Learning High-Fidelity Robot Self-Model with Articulated 3D Gaussian Splatting
Kejun Hu, Peng Yu, Ning Tan
TL;DR
This work presents a texture-aware robot self-modeling framework based on 3D Gaussian Splatting (3DGS) that jointly models morphology, texture, and kinematics from multi-view RGB images. A static self-model is first constructed from rest-pose data, then neural ellipsoid bones and a kinematic network are learned to deform the Gaussian representation according to joint angles, enabling real-time rendering and control via Gaussian splatting. The approach achieves high geometric fidelity and texture visualization at the link level, outperforming depth-dependent methods while enabling downstream tasks such as motion planning and inverse kinematics.
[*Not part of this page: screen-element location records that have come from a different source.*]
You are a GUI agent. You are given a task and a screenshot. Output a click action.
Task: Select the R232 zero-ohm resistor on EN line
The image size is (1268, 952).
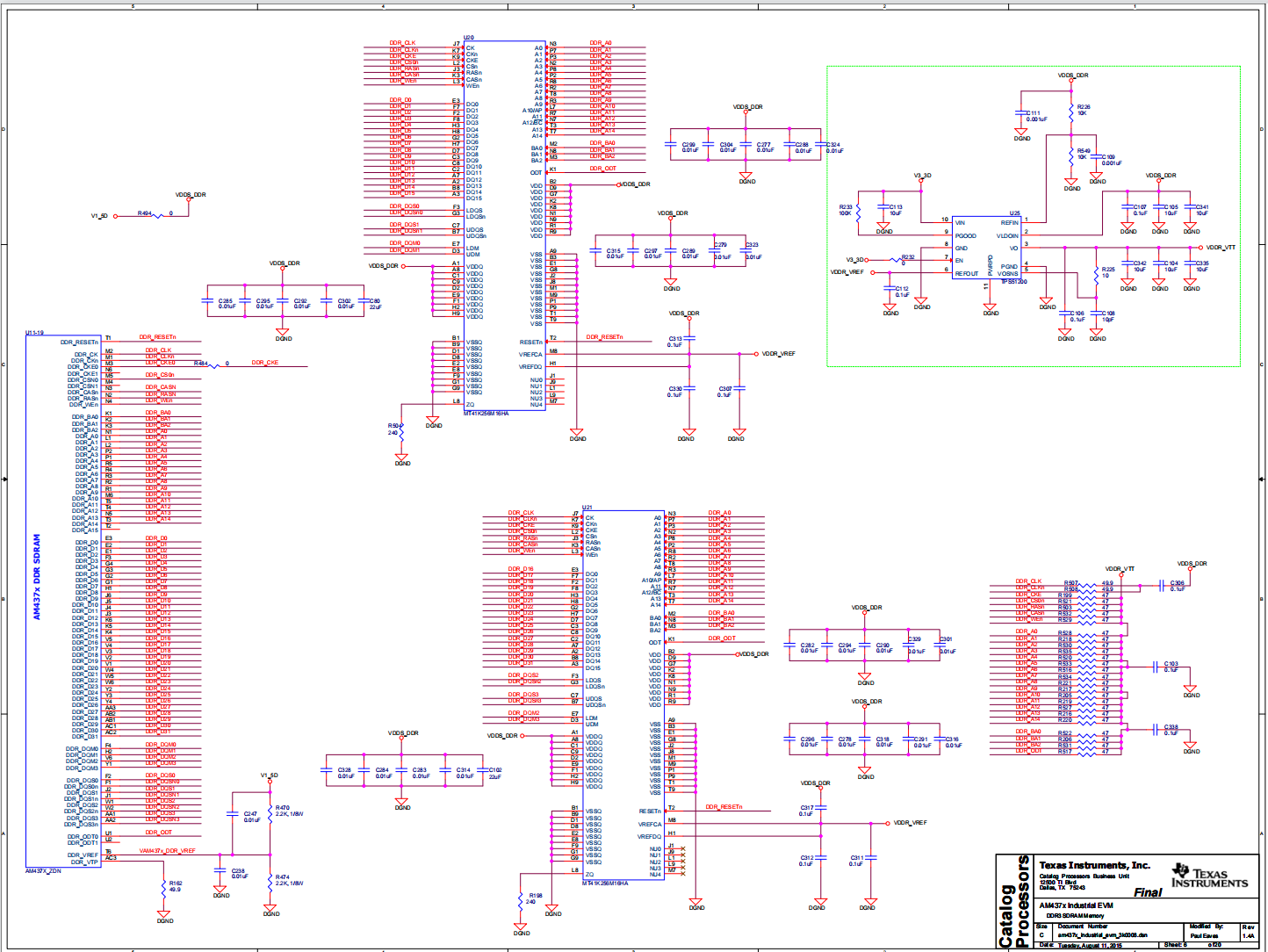(x=896, y=260)
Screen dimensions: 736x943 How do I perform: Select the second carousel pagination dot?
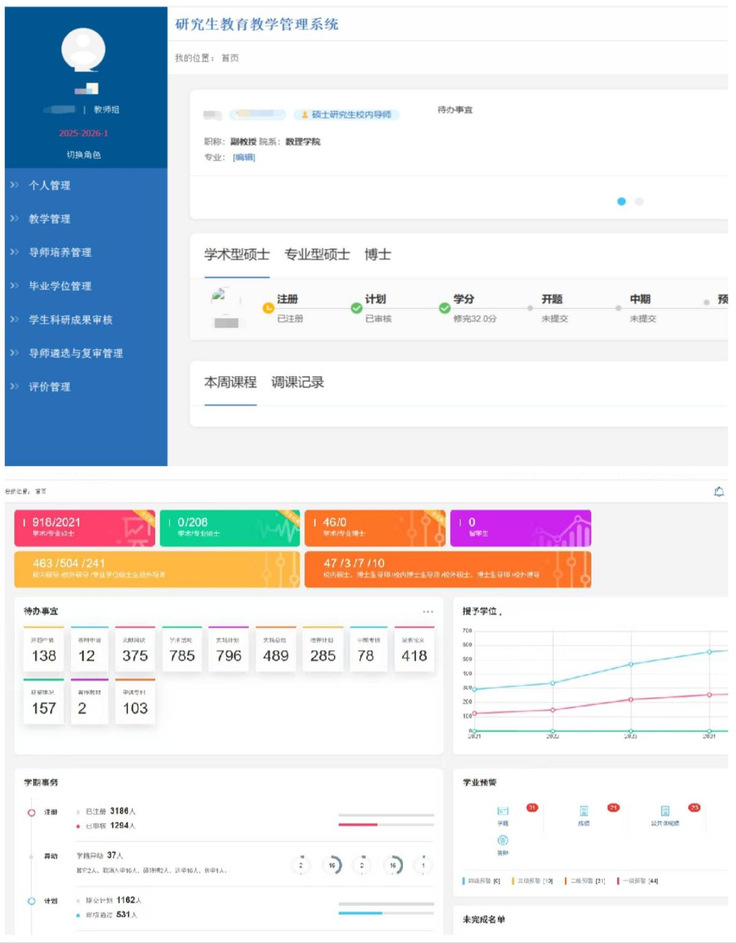639,201
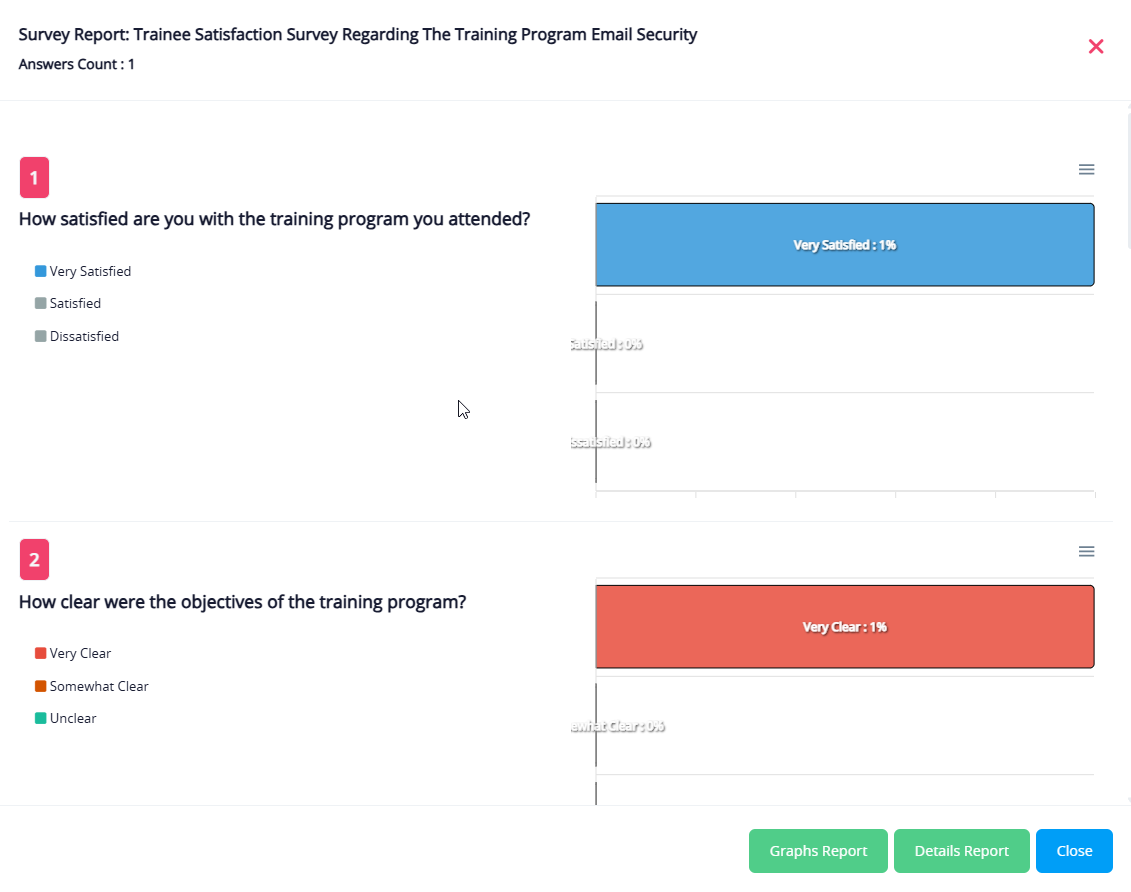Toggle the Satisfied legend series
1131x892 pixels.
(x=75, y=303)
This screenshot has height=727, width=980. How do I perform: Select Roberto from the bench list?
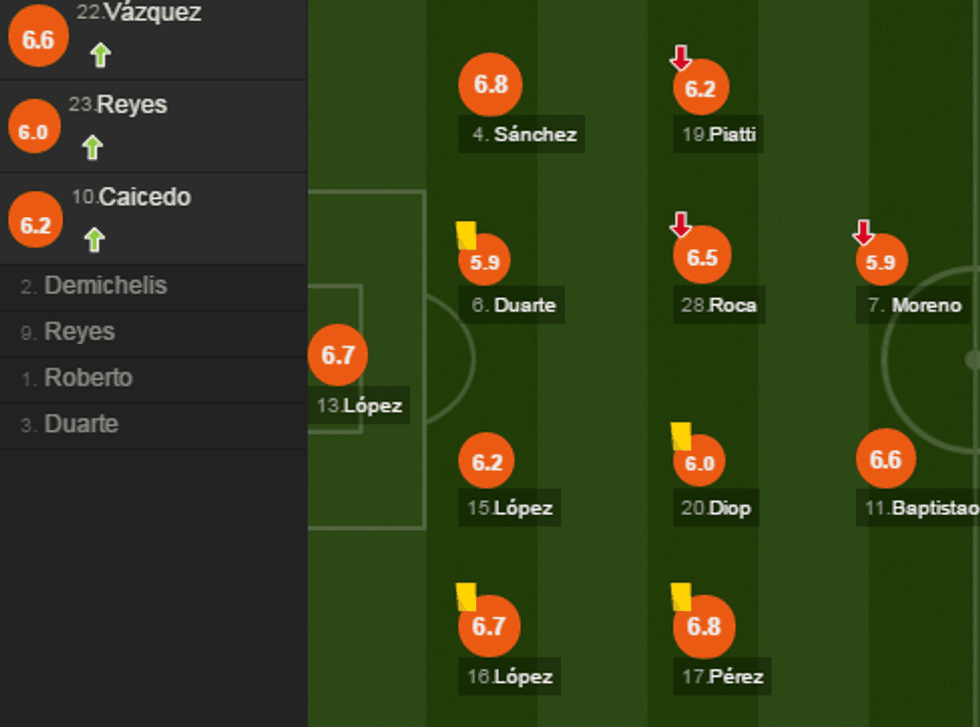(88, 378)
The method is validated in simulation and on a physical robot, demonstrating accurate rendering, mesh extraction, and practical applications like reaching, surface touching, obstacle avoidance, and IK estimation, with potential for broader robotic platforms and extensions to soft robots.
Abstract
Self-modeling enables robots to build task-agnostic models of their morphology and kinematics based on data that can be automatically collected, with minimal human intervention and prior information, thereby enhancing machine intelligence. Recent research has highlighted the potential of data-driven technology in modeling the morphology and kinematics of robots. However, existing self-modeling methods suffer from either low modeling quality or excessive data acquisition costs. Beyond morphology and kinematics, texture is also a crucial component of robots, which is challenging to model and remains unexplored. In this work, a high-quality, texture-aware, and link-level method is proposed for robot self-modeling. We utilize three-dimensional (3D) Gaussians to represent the static morphology and texture of robots, and cluster the 3D Gaussians to construct neural ellipsoid bones, whose deformations are controlled by the transformation matrices generated by a kinematic neural network. The 3D Gaussians and kinematic neural network are trained using data pairs composed of joint angles, camera parameters and multi-view images without depth information. By feeding the kinematic neural network with joint angles, we can utilize the well-trained model to describe the corresponding morphology, kinematics and texture of robots at the link level, and render robot images from different perspectives with the aid of 3D Gaussian splatting. Furthermore, we demonstrate that the established model can be exploited to perform downstream tasks such as motion planning and inverse kinematics.